▶ _Your instructions_: Would you copy the line that includes "The width and height of the screenshot is (1557, 876)." and every line that follows it, down to the last line of the listing below, exactly as they stand?

▶ _Record set_:
——————

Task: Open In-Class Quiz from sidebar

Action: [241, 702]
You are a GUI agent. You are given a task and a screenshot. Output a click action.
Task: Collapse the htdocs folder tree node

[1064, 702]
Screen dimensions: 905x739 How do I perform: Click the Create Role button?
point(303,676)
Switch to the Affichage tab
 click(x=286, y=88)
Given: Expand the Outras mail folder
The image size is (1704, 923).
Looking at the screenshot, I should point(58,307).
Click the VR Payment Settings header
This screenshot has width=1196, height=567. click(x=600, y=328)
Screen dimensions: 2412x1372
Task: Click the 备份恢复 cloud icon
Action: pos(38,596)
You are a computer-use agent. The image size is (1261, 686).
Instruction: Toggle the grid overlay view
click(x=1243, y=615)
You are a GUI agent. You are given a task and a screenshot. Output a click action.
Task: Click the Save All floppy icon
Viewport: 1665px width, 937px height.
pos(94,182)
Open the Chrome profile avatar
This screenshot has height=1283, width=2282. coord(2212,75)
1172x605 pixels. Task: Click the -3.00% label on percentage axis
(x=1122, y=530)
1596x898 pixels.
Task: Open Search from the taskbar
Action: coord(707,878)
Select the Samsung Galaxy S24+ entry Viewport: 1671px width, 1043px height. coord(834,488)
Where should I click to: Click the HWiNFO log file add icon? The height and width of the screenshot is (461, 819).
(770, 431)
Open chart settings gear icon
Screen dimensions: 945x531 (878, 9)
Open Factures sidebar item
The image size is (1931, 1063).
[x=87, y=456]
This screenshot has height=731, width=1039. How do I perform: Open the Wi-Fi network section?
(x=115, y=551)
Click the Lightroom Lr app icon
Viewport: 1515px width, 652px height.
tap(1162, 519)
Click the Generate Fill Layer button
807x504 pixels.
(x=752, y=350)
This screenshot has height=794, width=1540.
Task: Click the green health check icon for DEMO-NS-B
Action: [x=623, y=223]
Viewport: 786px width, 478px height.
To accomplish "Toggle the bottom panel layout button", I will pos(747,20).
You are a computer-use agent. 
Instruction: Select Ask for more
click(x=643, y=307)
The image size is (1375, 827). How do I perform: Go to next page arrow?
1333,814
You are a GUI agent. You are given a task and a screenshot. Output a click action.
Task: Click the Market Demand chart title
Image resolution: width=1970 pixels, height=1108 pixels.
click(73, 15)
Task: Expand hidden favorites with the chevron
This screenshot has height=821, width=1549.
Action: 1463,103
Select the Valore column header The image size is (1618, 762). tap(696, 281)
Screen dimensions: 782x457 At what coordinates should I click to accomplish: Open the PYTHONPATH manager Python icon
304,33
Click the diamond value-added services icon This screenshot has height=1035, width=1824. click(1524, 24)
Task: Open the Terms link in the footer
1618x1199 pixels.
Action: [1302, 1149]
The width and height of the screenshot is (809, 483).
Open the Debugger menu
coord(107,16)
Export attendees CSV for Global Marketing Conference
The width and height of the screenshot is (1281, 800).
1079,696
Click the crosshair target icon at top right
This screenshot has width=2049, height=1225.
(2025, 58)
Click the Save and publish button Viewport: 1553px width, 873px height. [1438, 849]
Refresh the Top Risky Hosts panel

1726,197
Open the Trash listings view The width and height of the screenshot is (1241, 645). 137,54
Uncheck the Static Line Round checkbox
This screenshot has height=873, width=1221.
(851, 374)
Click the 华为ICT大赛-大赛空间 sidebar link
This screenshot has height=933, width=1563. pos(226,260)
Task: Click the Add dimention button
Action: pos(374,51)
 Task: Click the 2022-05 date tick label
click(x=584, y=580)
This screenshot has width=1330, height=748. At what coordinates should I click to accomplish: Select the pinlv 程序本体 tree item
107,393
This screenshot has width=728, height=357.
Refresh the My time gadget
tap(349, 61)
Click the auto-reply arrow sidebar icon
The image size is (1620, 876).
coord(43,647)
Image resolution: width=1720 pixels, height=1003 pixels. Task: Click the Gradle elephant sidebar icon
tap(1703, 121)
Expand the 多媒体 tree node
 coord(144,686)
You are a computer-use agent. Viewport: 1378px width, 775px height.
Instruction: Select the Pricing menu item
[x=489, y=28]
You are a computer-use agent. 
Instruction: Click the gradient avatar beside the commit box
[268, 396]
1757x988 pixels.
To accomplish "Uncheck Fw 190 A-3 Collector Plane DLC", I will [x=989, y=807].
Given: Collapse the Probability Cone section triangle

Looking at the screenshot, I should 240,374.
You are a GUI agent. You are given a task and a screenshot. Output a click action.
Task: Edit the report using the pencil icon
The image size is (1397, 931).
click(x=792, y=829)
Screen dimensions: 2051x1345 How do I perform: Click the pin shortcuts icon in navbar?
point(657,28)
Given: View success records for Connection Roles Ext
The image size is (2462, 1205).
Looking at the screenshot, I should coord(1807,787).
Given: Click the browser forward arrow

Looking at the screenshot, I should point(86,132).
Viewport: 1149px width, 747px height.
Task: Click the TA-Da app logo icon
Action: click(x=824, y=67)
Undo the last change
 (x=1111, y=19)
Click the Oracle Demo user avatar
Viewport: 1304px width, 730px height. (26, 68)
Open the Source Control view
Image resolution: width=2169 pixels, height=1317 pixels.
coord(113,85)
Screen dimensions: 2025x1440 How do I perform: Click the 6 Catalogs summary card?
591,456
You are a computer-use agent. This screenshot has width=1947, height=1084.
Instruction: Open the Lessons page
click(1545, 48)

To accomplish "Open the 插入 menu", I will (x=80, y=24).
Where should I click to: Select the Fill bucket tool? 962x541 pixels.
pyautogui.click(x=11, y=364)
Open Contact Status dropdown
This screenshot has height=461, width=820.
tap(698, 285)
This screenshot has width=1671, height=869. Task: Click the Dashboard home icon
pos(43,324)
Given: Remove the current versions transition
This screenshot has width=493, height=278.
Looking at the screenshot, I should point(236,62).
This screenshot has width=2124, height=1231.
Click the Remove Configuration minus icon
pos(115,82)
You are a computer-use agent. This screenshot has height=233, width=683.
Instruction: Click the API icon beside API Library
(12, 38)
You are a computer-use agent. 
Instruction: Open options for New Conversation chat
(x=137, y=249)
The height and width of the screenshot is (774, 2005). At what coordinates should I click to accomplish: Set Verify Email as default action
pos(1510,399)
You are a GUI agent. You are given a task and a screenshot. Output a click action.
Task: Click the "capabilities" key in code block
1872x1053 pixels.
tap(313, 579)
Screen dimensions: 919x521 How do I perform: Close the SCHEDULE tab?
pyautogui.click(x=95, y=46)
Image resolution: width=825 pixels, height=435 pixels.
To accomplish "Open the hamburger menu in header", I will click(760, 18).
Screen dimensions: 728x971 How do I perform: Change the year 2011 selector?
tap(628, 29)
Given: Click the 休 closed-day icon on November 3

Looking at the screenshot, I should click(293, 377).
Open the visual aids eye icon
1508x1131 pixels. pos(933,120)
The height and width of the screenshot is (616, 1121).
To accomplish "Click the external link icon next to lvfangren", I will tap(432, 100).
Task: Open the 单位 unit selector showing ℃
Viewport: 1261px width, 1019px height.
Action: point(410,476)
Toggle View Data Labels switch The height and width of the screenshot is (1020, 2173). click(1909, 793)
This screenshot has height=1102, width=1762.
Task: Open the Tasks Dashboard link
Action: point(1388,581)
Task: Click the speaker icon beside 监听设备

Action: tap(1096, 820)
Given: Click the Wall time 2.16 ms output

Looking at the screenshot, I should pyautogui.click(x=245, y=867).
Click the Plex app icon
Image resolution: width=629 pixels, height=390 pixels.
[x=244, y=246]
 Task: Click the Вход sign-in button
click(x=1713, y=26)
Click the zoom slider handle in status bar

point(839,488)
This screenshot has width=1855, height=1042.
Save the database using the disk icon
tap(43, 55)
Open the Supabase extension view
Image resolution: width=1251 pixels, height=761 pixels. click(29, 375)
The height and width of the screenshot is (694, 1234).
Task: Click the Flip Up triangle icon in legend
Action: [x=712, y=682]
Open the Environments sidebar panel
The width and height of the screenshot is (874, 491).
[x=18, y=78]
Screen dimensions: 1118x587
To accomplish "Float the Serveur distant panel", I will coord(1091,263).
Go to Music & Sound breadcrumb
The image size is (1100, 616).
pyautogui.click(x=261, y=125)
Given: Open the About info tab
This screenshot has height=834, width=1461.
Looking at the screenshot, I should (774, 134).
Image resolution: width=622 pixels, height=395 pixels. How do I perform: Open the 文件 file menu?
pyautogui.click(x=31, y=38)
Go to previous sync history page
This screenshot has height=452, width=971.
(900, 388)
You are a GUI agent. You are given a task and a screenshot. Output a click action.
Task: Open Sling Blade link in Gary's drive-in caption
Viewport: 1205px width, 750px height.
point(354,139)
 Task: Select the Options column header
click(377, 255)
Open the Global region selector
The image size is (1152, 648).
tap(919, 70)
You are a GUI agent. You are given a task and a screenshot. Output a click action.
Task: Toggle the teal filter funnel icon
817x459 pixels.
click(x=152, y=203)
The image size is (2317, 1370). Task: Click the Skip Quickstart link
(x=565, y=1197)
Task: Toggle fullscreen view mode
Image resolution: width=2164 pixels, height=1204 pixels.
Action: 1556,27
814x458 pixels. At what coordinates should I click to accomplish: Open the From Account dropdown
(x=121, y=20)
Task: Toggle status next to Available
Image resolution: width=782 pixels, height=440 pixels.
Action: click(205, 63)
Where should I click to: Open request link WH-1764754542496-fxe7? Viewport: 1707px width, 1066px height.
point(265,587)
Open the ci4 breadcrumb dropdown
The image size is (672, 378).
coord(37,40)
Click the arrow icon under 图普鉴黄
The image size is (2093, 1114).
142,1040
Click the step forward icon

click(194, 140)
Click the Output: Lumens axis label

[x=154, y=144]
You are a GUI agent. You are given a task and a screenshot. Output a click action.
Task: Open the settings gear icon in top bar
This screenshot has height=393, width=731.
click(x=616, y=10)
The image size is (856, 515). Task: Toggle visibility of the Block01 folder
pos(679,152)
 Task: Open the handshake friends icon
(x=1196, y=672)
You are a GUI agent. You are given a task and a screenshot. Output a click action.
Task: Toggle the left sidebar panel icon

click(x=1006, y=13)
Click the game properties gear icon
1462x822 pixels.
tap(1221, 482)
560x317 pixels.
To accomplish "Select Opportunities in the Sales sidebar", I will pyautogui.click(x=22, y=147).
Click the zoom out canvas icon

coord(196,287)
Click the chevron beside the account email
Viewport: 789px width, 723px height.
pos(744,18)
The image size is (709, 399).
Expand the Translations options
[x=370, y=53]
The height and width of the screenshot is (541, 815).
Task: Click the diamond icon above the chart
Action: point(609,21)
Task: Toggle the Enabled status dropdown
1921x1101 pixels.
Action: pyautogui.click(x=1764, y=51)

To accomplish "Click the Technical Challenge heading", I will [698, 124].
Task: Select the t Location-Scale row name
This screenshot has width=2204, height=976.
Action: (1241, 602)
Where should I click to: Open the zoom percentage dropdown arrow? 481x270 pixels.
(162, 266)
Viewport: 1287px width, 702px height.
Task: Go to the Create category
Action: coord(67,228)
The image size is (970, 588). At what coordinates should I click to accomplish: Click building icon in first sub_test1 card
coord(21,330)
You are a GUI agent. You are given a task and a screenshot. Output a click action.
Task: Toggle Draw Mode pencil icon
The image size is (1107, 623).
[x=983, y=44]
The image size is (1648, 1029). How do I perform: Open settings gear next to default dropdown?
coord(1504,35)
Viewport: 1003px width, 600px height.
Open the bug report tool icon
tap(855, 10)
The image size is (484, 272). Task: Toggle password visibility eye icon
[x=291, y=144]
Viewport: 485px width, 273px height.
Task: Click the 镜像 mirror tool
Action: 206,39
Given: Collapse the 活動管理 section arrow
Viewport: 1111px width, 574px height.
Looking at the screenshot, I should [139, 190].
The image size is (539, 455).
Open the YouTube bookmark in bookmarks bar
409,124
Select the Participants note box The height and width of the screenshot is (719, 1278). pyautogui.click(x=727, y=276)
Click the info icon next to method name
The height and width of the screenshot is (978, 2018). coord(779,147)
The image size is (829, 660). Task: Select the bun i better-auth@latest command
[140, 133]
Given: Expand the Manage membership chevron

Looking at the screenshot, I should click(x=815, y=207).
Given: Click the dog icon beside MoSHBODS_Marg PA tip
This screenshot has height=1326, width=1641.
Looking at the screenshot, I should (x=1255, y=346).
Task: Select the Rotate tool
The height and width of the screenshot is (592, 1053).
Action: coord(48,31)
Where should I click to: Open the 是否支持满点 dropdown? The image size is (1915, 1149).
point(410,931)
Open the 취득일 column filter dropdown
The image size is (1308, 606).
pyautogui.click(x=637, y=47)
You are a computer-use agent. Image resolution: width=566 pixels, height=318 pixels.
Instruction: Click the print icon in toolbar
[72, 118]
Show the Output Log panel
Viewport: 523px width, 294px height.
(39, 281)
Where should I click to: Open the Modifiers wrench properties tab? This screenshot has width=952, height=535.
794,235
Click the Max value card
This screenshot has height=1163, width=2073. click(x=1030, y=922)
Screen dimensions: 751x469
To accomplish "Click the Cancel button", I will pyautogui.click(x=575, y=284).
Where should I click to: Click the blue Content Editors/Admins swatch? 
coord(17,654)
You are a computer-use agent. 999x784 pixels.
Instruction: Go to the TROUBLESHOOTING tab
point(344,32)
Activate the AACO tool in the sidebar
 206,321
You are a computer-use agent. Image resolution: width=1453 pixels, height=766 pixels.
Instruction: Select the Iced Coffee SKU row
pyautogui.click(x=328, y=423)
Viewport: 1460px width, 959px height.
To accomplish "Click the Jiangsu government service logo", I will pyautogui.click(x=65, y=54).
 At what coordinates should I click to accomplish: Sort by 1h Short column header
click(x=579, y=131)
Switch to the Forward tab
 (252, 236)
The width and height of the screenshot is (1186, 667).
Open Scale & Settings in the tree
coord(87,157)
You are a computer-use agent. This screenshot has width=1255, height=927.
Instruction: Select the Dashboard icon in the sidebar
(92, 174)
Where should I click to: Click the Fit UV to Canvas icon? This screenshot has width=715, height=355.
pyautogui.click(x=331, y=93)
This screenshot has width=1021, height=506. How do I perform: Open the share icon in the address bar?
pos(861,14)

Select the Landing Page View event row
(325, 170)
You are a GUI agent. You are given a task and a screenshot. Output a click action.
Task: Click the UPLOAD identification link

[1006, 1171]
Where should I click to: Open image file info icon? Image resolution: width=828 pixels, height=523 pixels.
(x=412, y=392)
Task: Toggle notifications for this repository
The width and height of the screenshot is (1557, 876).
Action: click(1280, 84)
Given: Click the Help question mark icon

——————

▶ _Your solution_:
The width and height of the screenshot is (1557, 876).
Action: click(1280, 84)
Given: Click the Help question mark icon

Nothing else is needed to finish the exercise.